- **Tarefa proposta**: Reescreva o trecho do texto sobre associação criminosa que vai de "Vale lembrar que" até "intenção de praticá-los.", substituindo "liame subjetivo" por "vínculo subjetivo".

- **Texto de origem**:
|---|
A formação de quadrilha ou bando está prevista no artigo 288 do Código Penal, que exige a associação de três ou mais pessoas no intuito específico de cometer crimes, sendo claro que o bem jurídico tutelado por e ele é a paz pública. Este artigo foi alterado pela Lei 12.850/2013 no número de integrantes (antes exigia no mínimo quatro pessoas e atualmente exige no mínimo três) e aumento de até a metade da pena em caso de associação armada (antes exigia a aplicação em dobro da pena), incluindo como causa de aumento a participação de menor de idade. Estas não foram as únicas alterações feitas pela lei neste artigo, sendo que ela também modificou o nomen iuris: o que antes era conhecido como “quadrilha ou bando” passou a ser denominado como Associação Criminosa. Esta, diferentemente do concurso de pessoas, é um crime de concurso necessário, não bastando apenas a reunião destas, conforme explica a ministra do Supremo Tribunal Federal, Rosa Weber, em sua decisão por absolver os oito réus que haviam sido condenados pelo crime de quadrilha na Ação Penal 470:
“O ponto central da minha divergência é conceitual”, afirmou. “Não basta, para a configuração desse delito, que mais de três pessoas, unidas ainda que por tempo expressivo, pratiquem delitos. (…) É necessário que essa união se faça para a específica prática de crimes. ” (grifo nosso)
Vale lembrar que a associação criminosa se consuma a partir da união dos sujeitos somado ao liame subjetivo dos mesmos, não necessitando a prática de crime algum além da intenção de praticá-los.
Por sua vez, a distinção entre associação (artigo 288 do Código Penal) e organização criminosa (artigo 2º da Lei 12.850/2013) se dá na medida em que, por mais que ambos se tratem de concurso necessário, o modo de constituição do grupo criminoso é diferente. Nesse sentido, Beril e Landeosi:
“Nesta senda, a Lei que define as organizações criminosas, qual seja, a Lei 12.850/2013, tem-se que a organização criminosa exige a reunião de, pelo menos, quatro pessoas, estruturalmente ordenado e caracterizado pela divisão de tarefas, ainda que informalmente, sob um comando individual ou coletivo, com o fim de cometimento de infrações penais que tenham penas máximas superiores a quatro anos. Por sua vez, a associação criminosa (art. 288 do CP) é menos sofisticada, bastando três pessoas e não exigindo estrutura ordenada, nem divisão de tarefas, como também prescinde de um líder. “ (Beril & Landeosi Advogados Associados, 2015)
|---|
- **Dados fornecidos**:
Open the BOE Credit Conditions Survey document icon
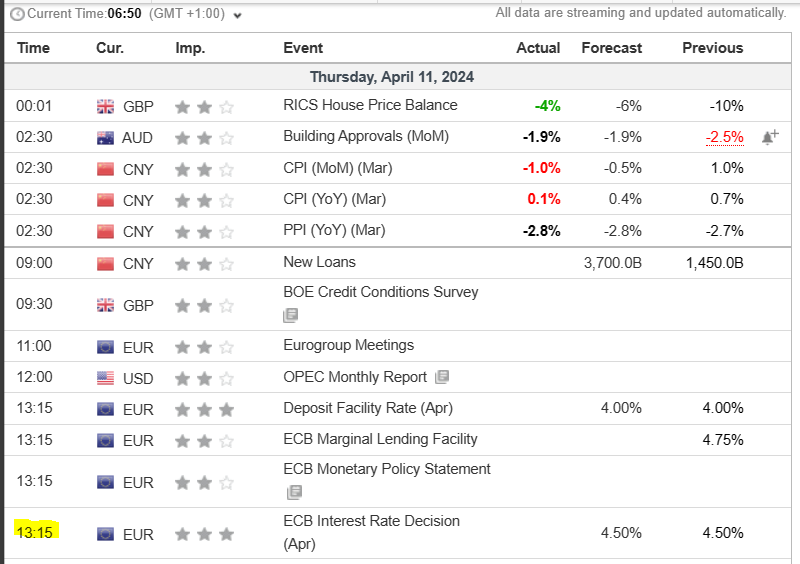800x564 pixels. 291,315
|---|
- **Resposta**:
Vale lembrar que a associação criminosa se consuma a partir da união dos sujeitos somado ao vínculo subjetivo dos mesmos, não necessitando a prática de crime algum além da intenção de praticá-los.